Opal Rhythm Computor by DMX Krew

Opal Rhythm Computor by DMX Krew

A drum machine and sampler

In this post Ed DMX (AKA DMX Krew) talks us through the Opal Rhythm Computor, a drum machine and sampler that Ed built from scratch using Bela.

Ed showcasing the instrument in an interview with FACT magazine.

The Opal Rhythm Computor

Under the name DMX Krew, Ed has been a stalwart of the British DIY electronic music scene for the past 25 years. Continually producing and releasing music over this period, his work has been released on Aphex Twin’s Rephlex label, and his own Breakin’ Records and Fresh Up Records. In this post Ed talks us through the reasons that brought him to recreate a RSF SD140 sampling drum machine. Having never built a circuit, soldered or programmed before, Ed also guides us through his first experience of building his own music hardware from scratch. This includes coding the behaviour of the instrument, interfacing with buttons and screens, soldering everything together and designing an enclosure to house the instrument, ready for the road. Over to Ed to tell us more about this great project.


In the 90s I had an S950 and everything I sampled came out sounding different to what went in. I was desperate to get a sampler that sounded clean and lifelike, and eventually I spent a huge amount (for me) on a secondhand Kurzweil K2000. It’s still the most expensive thing I’ve ever bought for my studio and it’s now worth far less than synths that cost me under £100 during the same period. A few years later I got my first MPC2000 and instantly loved the concept of an integrated sampler and sequencer, especially for drums, but I still never got why you would want a sampler to colour the sound in any way. The first time I heard aliasing from a sampler was when Bass Junkie brought his EIII to my house to mix tracks like this.
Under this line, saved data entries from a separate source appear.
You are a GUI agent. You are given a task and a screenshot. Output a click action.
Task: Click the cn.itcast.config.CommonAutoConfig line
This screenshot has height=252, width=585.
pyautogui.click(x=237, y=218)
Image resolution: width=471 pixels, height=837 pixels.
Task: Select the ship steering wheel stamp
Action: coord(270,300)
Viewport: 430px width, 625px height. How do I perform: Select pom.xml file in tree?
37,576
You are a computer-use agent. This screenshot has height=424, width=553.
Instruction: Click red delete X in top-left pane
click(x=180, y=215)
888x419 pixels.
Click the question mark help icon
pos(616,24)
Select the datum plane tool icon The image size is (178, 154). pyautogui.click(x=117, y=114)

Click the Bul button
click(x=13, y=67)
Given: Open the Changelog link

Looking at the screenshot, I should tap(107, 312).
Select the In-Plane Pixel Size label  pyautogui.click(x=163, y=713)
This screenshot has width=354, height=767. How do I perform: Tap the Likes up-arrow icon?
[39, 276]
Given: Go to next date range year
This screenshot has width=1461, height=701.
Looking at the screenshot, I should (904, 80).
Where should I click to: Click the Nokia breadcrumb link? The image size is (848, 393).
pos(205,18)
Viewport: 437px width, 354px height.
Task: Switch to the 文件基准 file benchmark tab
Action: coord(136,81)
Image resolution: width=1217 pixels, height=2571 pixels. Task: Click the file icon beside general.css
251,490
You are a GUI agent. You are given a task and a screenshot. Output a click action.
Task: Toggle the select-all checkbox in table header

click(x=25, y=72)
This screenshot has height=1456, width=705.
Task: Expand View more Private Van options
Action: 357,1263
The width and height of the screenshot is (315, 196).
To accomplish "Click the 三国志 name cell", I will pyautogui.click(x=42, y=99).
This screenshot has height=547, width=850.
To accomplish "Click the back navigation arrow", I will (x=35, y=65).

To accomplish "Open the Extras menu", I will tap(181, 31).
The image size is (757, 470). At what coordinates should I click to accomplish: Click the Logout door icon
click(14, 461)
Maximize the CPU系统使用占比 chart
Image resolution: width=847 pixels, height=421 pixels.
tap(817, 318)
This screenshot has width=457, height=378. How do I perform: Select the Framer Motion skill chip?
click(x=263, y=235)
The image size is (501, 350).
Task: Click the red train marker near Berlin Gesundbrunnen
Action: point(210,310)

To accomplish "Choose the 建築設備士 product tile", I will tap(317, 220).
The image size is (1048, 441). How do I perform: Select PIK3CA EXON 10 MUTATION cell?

10 years later I had read the internet hype about SP1200s, MPC60s and so on, and Aphex Twin had told me about the RSF SD140 that he used on most of his early tracks. I came across a damaged SD140 that I manged to buy very cheaply. Straight away I fell in love with the grungy sound it made, and I made some records with it like these:

The sound was amazing and gritty, and the user interface was extremely simple and quick to use, much faster than an MPC. I could easily make Aphex weirdness or very authentic Prince-style Linn sounds. Unfortunately mine only had 6 of the 14 sound memories working - either the PCB was damaged or the ancient PRAM chips had died. After a while I discovered there was one repair guy in France called CEM3374 who specialised in fixing RSF gear so I sent it off to him. After a few months he stopped replying to my emails and I never heard from him again. He stole my SD140 and I couldn’t find another one anywhere. There didn’t seem any point flying to France to confront him when he had probably long since sold it. Instead I tried a lot of experiments with the bit grunger effect on the MPC1000, and I bought an Eventide DSP4000 and made my own bit crunch and sample rate reduction programs on it, in an effort to recapture the SD140 sound which you can hear in the video on the left. In the video on the right you can also see what the SD140 looked like.

Although I discovered some cool sounds, it wasn’t much like the SD140 and besides, it’s a real vibe killer to have to run each sound through an effect and tweak it each time instead of just turning on the machine, sampling some sounds in a matter of seconds, and having them instantly sound like magic.

As I was giving up hope of ever finding another SD140, I saw a post on Facebook about a Kickstarter project called Bela. It seemed to be an accessory for a small computer called the Beaglebone Black, which provided lots of digital, analogue and audio inputs & outputs, and enabled the user to compile Pure Data patches and run them with the very low latency necessary for a satisfying musical instrument. So I got the idea: maybe I could learn to make my own drum machine with the aliasing sound and the lightning-fast interface I loved from the SD140.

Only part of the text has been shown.